# Aim of the exercise:
Update the entries in the part that opens with the line containing "Image resolution: width=434" and closes with the line containing "(504, 596)." by changing "Identify" to "Find", and give back only those lines with nothing else altered.

----- Material for this exercise -----

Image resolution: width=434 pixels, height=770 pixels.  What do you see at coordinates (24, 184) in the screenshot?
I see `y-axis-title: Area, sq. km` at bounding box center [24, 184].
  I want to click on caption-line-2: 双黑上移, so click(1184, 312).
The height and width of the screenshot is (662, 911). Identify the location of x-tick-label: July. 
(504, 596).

-----
----- Material for this exercise -----

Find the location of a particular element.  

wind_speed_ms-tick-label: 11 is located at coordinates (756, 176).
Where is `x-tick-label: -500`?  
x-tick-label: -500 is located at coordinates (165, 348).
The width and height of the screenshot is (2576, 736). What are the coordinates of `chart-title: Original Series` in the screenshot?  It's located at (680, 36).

-----

# Result of this task:
Image resolution: width=434 pixels, height=770 pixels.  What do you see at coordinates (24, 184) in the screenshot?
I see `y-axis-title: Area, sq. km` at bounding box center [24, 184].
  I want to click on caption-line-2: 双黑上移, so click(1184, 312).
The height and width of the screenshot is (662, 911). Find the location of x-tick-label: July. 
(504, 596).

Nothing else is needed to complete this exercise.